— TASK BRIEF —
All records that follow are to be output exactly.

Collected data
***
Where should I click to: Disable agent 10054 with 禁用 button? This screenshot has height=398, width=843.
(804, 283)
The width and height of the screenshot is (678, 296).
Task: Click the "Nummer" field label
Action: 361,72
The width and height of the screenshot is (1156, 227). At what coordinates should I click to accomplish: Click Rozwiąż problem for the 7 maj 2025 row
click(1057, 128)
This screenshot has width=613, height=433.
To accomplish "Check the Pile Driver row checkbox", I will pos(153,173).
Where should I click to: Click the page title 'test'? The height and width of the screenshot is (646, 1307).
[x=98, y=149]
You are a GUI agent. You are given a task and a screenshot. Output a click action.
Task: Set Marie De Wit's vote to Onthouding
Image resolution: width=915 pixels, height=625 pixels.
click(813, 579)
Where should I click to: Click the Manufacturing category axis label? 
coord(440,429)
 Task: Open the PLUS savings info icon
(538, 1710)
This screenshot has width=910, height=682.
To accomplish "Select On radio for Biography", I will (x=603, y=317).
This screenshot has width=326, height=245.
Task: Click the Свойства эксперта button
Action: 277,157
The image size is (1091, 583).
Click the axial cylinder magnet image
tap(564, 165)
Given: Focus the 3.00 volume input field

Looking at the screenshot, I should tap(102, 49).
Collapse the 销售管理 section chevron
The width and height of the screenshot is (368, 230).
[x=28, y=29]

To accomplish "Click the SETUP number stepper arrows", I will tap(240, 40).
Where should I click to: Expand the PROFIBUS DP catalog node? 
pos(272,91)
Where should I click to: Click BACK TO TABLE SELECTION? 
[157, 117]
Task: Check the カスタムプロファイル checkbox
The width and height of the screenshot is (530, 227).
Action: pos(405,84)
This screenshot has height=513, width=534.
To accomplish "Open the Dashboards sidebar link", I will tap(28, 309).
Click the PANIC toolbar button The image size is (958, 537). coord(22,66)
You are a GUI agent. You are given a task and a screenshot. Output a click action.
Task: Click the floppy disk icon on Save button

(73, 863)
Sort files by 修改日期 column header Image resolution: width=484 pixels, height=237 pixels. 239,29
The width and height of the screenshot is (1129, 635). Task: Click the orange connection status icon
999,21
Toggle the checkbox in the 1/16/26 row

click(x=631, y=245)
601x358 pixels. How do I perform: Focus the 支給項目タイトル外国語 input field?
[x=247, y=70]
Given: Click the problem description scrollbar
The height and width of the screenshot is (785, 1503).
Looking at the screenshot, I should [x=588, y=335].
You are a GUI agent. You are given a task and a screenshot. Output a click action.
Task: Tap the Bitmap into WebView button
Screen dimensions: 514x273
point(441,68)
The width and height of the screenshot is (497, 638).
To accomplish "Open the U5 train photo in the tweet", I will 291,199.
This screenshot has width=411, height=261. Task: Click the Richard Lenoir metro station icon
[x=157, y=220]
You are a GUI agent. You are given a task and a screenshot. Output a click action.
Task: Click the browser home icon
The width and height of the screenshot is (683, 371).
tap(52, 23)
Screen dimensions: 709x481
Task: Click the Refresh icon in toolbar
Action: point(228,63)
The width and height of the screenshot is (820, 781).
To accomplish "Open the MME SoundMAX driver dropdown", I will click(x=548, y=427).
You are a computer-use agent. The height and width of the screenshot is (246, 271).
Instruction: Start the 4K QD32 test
***
— SOLVED PROBLEM —
Where should I click to: Disable agent 10054 with 禁用 button? This screenshot has height=398, width=843.
(804, 283)
The width and height of the screenshot is (678, 296).
Task: Click the "Nummer" field label
Action: 361,72
The width and height of the screenshot is (1156, 227). At what coordinates should I click to accomplish: Click Rozwiąż problem for the 7 maj 2025 row
click(1057, 128)
This screenshot has width=613, height=433.
To accomplish "Check the Pile Driver row checkbox", I will pos(153,173).
Where should I click to: Click the page title 'test'? The height and width of the screenshot is (646, 1307).
[x=98, y=149]
You are a GUI agent. You are given a task and a screenshot. Output a click action.
Task: Set Marie De Wit's vote to Onthouding
Image resolution: width=915 pixels, height=625 pixels.
click(813, 579)
Where should I click to: Click the Manufacturing category axis label? 
coord(440,429)
 Task: Open the PLUS savings info icon
(538, 1710)
This screenshot has width=910, height=682.
To accomplish "Select On radio for Biography", I will (x=603, y=317).
This screenshot has width=326, height=245.
Task: Click the Свойства эксперта button
Action: 277,157
The image size is (1091, 583).
Click the axial cylinder magnet image
tap(564, 165)
Given: Focus the 3.00 volume input field

Looking at the screenshot, I should tap(102, 49).
Collapse the 销售管理 section chevron
The width and height of the screenshot is (368, 230).
[x=28, y=29]

To accomplish "Click the SETUP number stepper arrows", I will tap(240, 40).
Where should I click to: Expand the PROFIBUS DP catalog node? 
pos(272,91)
Where should I click to: Click BACK TO TABLE SELECTION? 
[157, 117]
Task: Check the カスタムプロファイル checkbox
The width and height of the screenshot is (530, 227).
Action: pos(405,84)
This screenshot has height=513, width=534.
To accomplish "Open the Dashboards sidebar link", I will tap(28, 309).
Click the PANIC toolbar button The image size is (958, 537). coord(22,66)
You are a GUI agent. You are given a task and a screenshot. Output a click action.
Task: Click the floppy disk icon on Save button

(73, 863)
Sort files by 修改日期 column header Image resolution: width=484 pixels, height=237 pixels. 239,29
The width and height of the screenshot is (1129, 635). Task: Click the orange connection status icon
999,21
Toggle the checkbox in the 1/16/26 row

click(x=631, y=245)
601x358 pixels. How do I perform: Focus the 支給項目タイトル外国語 input field?
[x=247, y=70]
Given: Click the problem description scrollbar
The height and width of the screenshot is (785, 1503).
Looking at the screenshot, I should [x=588, y=335].
You are a GUI agent. You are given a task and a screenshot. Output a click action.
Task: Tap the Bitmap into WebView button
Screen dimensions: 514x273
point(441,68)
The width and height of the screenshot is (497, 638).
To accomplish "Open the U5 train photo in the tweet", I will 291,199.
This screenshot has width=411, height=261. Task: Click the Richard Lenoir metro station icon
[x=157, y=220]
You are a GUI agent. You are given a task and a screenshot. Output a click action.
Task: Click the browser home icon
The width and height of the screenshot is (683, 371).
tap(52, 23)
Screen dimensions: 709x481
Task: Click the Refresh icon in toolbar
Action: point(228,63)
The width and height of the screenshot is (820, 781).
To accomplish "Open the MME SoundMAX driver dropdown", I will click(x=548, y=427).
You are a computer-use agent. The height and width of the screenshot is (246, 271).
Instruction: Start the 4K QD32 test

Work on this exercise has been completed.